5 exercises on the language of reliability engineering: SLOs, error budgets, burn rate, the SLA/SLI/SLO family, meeting and breaching targets, and nines of availability.
Key patterns
define / set an SLO; measure the SLI; sign the SLA
spend / burn / exhaust the error budget
burn rate = how fast the budget is consumed
meet / hit vs. miss / breach the target
"five nines of availability" = 99.999%
0 / 5 completed
1 / 5
An SRE kicks off a reliability project: "Step one is to ___ an SLO for the API — let's say 99.9% of requests succeed under 300ms." Which verb collocates with setting a target like an SLO?
Define an SLO — the standard verb for setting the target:
An SLO (Service-Level Objective) is the internal target for a reliability metric — e.g. "99.9% of requests succeed in under 300ms over 30 days."
Collocations: define / set / agree / meet / miss / breach an SLO
"We set an SLO of 99.95% availability and track it monthly."
The SLO/SLI/SLA family — know the difference:
SLI (Indicator) — the measured number itself ("success rate = 99.97%")
SLO (Objective) — your internal target for that SLI ("≥ 99.9%")
SLA (Agreement) — the contractual promise to customers, usually with penalties if breached; the SLA is typically looser than the SLO
Why not the distractors?Compile and deploy act on code/software; render acts on visuals.
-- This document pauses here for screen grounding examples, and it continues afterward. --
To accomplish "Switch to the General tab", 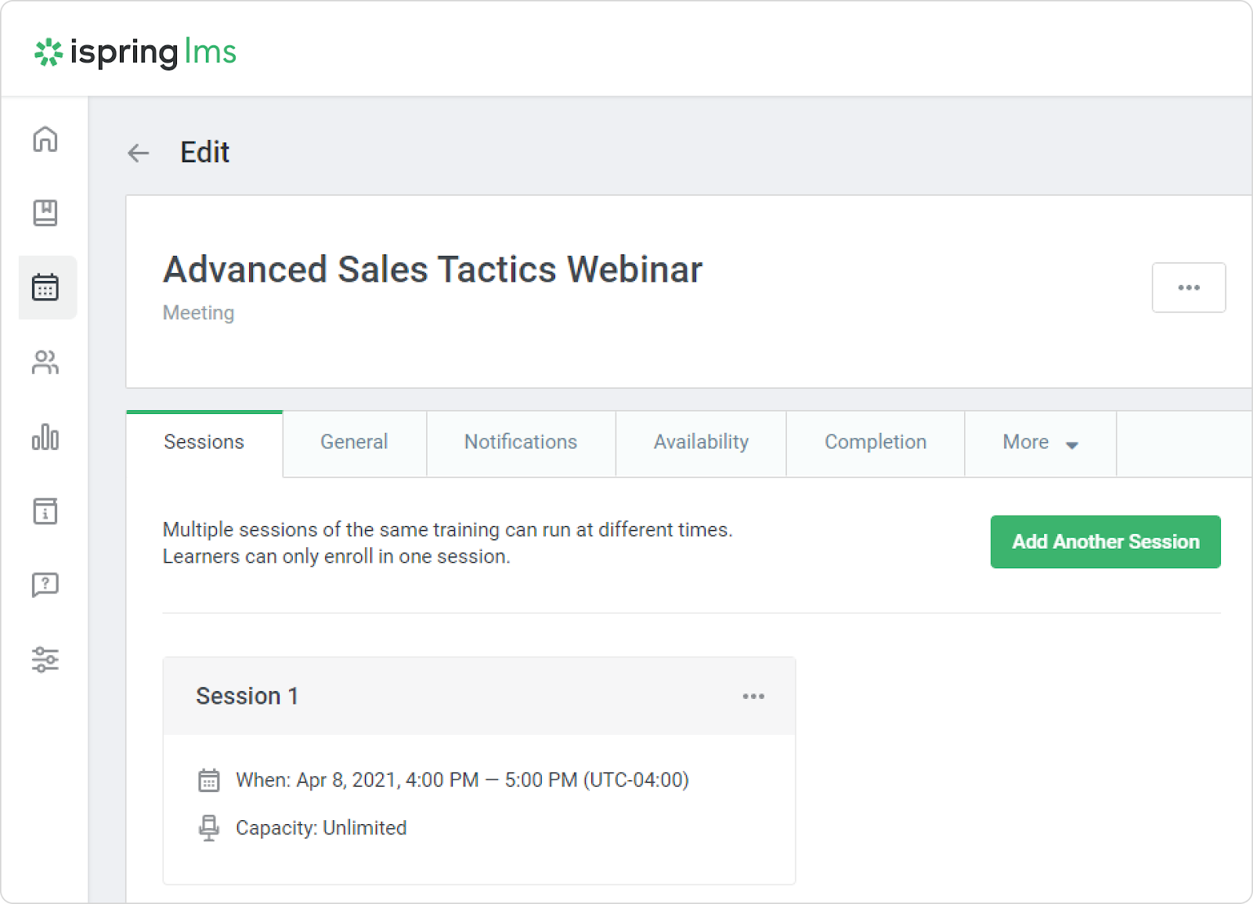I will pyautogui.click(x=354, y=443).
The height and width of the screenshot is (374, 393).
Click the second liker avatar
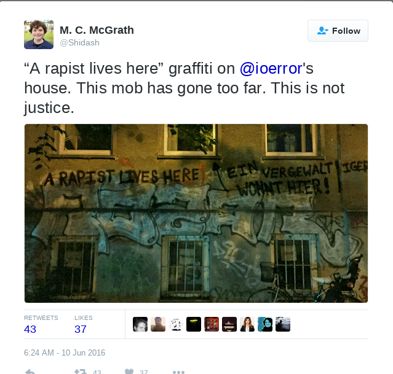(158, 324)
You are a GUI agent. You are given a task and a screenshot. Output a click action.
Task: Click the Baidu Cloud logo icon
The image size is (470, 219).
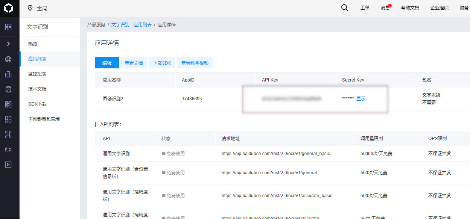coord(8,8)
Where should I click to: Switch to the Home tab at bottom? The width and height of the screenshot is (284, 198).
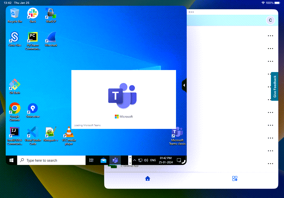pyautogui.click(x=148, y=178)
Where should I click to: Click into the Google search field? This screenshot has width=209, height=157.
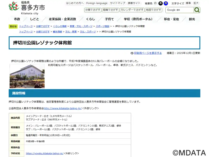pos(179,10)
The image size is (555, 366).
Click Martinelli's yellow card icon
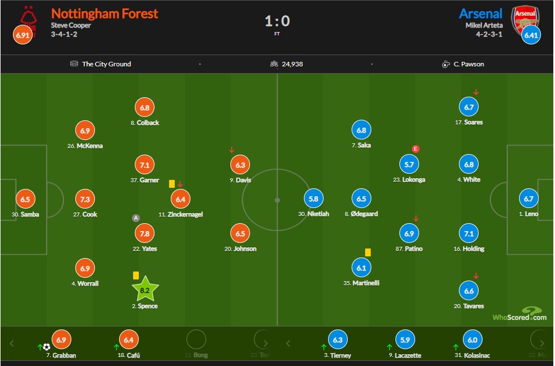tap(368, 252)
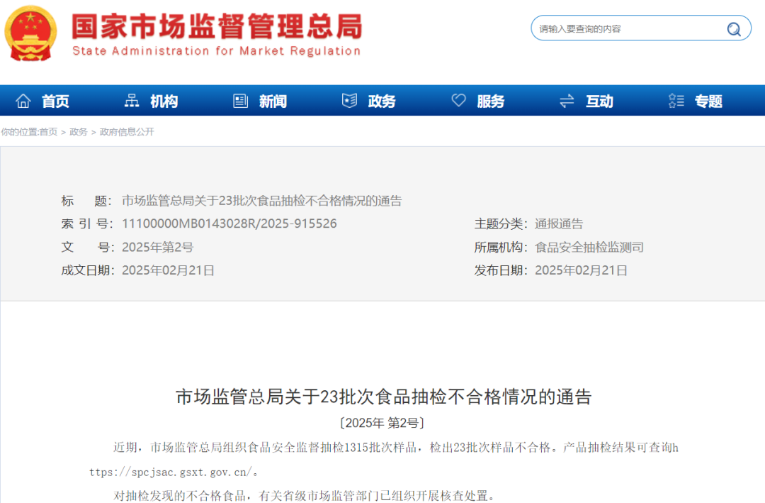Open the 服务 menu in navigation bar
Viewport: 765px width, 503px height.
[x=490, y=100]
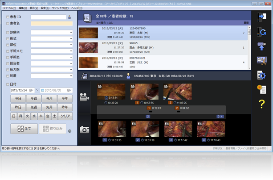Viewport: 273px width, 180px height.
Task: Open the ファイル(F) menu
Action: (x=9, y=8)
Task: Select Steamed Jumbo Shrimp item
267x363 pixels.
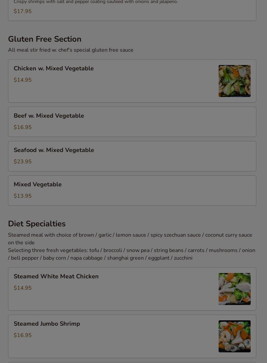Action: pyautogui.click(x=47, y=324)
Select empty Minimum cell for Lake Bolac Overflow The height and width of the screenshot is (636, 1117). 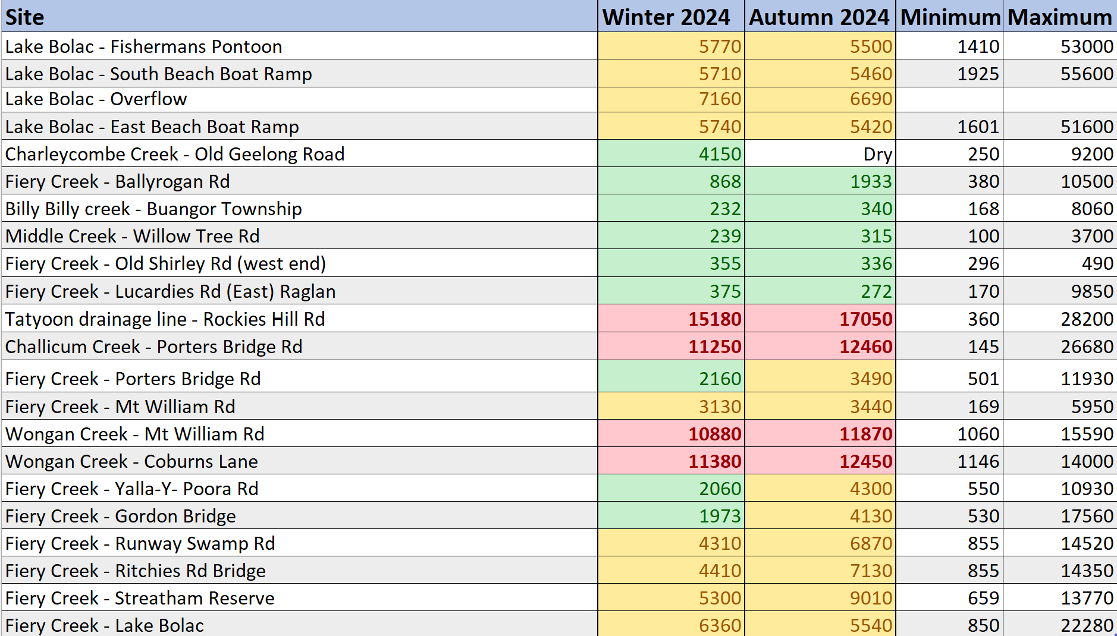pos(949,99)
Only define (or set) collocates with an objective. You define the SLO, measure the SLI, and sign the SLA.
2 / 5
A reliability review notes: "We've only spent 20% of our ___ this month, so we have room to ship riskier changes." Which term names the allowed amount of unreliability?
Error budget — the permitted amount of unreliability:
An error budget is the flip side of an SLO: if your SLO is 99.9% success, then 0.1% of requests are allowed to fail — that 0.1% is your error budget for the period.
Collocations: spend / burn / consume / exhaust / blow the error budget; "we have budget left", "the budget is used up"
Policy: "if the error budget is exhausted, we freeze feature releases and focus on reliability."
Why it's powerful: the error budget turns reliability into a shared, quantitative trade-off — teams can spend remaining budget on bold releases, but must slow down once it's gone. It aligns developers (who want to ship) and SREs (who want stability).
Distractors:tech debt = accumulated shortcuts to repay later; capacity budget = resource/cost allocation; sprint budget = planning effort. Only error budget measures allowed failure against an SLO.
3 / 5
An on-call engineer raises the alarm: "The error budget is being consumed fast — the ___ is 10x normal, we'll exhaust it in two days." Which term names the rate at which an error budget is spent?
Burn rate — how fast the error budget is spent:
Burn rate measures how quickly you are consuming your error budget relative to the SLO window. A burn rate of 1 means you will use exactly the whole budget over the period; 10x means you will exhaust it ten times faster.
"A burn rate of 14.4 over 1 hour means a full month's budget gone in ~2 hours."
Collocations: "the budget is burning fast", "a fast-burn vs slow-burn alert", "high burn rate triggers a page"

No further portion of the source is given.